DNA repair studies win Chemistry Nobel Prize
7 Oct 2015 by Evoluted New Media
The Royal Swedish Academy of Sciences has awarded the 2015 Nobel Prize in Chemistry to Tomas Lindahl, Paul Modrich and Aziz Sancar for their discoveries in DNA repair.
The Royal Swedish Academy of Sciences has awarded the 2015 Nobel Prize in Chemistry to Tomas Lindahl, Paul Modrich and Aziz Sancar for their discoveries in DNA repair.
The trio have mapped, at a molecular level, the way a cell repairs its DNA and safeguards the genetic information. Their work has made a fundamental contribution to the understanding of how living cells function, as well as providing knowledge about the molecular causes of several diseases.
In the early 1970s, scientists believed that DNA was an extremely stable molecule, but Tomas Lindahl, director of Cancer Research UK at Clare Hall Laboratory in Hertfordshire, demonstrated that DNA undergoes a slow but noticeable decay. Later, he pieced together a molecular image of how base excision repair functions showing for the first time that a cell mechanism can repair damaged DNA.
Aziz Sancar from the University of North Carolina in the US mapped nucleotide excision repair - the mechanism that cells use to repair UV damage to DNA - and showed that the defects of this repair can lead to skin cancer if an individual is exposed to sunlight.
Paul Modrich from Stanford University in the US demonstrated how cells correct errors that occur when DNA is replicated during cell division. He showed that this mechanism - mismatch repair - reduces the error frequency during DNA replication by a thousand times. The defects in this type of repair are known to cause a type of colon cancer.

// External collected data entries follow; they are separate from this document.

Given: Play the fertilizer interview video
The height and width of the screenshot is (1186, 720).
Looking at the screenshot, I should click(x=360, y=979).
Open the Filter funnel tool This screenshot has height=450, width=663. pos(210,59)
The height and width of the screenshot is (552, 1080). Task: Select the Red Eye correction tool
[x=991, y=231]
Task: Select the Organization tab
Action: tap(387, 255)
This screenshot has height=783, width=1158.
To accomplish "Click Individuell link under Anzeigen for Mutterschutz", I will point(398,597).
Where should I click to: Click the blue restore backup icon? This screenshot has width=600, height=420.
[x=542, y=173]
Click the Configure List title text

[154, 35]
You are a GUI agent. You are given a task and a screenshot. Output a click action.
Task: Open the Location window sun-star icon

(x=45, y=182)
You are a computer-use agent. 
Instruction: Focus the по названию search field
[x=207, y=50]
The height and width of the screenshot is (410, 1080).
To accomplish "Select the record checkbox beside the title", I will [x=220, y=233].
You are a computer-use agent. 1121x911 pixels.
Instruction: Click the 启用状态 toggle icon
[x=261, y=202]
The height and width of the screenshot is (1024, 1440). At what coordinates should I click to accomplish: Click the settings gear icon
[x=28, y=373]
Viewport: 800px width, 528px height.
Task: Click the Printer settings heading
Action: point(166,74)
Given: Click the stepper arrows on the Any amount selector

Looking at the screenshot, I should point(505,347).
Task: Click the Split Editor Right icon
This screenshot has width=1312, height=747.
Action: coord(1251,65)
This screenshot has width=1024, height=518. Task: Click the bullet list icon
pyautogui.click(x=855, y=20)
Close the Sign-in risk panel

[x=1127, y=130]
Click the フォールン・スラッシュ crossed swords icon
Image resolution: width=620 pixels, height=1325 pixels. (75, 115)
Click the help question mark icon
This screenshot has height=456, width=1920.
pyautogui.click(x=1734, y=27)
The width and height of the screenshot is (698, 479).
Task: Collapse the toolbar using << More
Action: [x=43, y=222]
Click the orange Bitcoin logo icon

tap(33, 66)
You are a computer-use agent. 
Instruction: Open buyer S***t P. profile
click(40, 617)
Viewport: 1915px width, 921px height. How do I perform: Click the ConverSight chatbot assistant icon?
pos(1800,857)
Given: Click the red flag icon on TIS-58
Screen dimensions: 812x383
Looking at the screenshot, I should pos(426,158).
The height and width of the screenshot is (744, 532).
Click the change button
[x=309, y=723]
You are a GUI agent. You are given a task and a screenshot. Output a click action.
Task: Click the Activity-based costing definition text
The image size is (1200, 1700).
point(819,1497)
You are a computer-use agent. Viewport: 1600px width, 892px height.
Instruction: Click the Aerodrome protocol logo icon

The Nobel Laureates in Chemistry 2015 have provided fundamental insights into how cells function, knowledge that can be used, for instance, in the development of new cancer treatments.
The 8 million SEK (£0.6 million) prize will be shared equally between the trio.
The awards were established in the will of Alfred Nobel in 1895, and first awarded in 1901. 106 Nobel Prizes in Chemistry have been awarded to 169 Laureates between 1901 and 2014, including four women. Only one person, Frederick Sanger, has been awarded the Chemistry Prize twice, in 1958 and in 1980.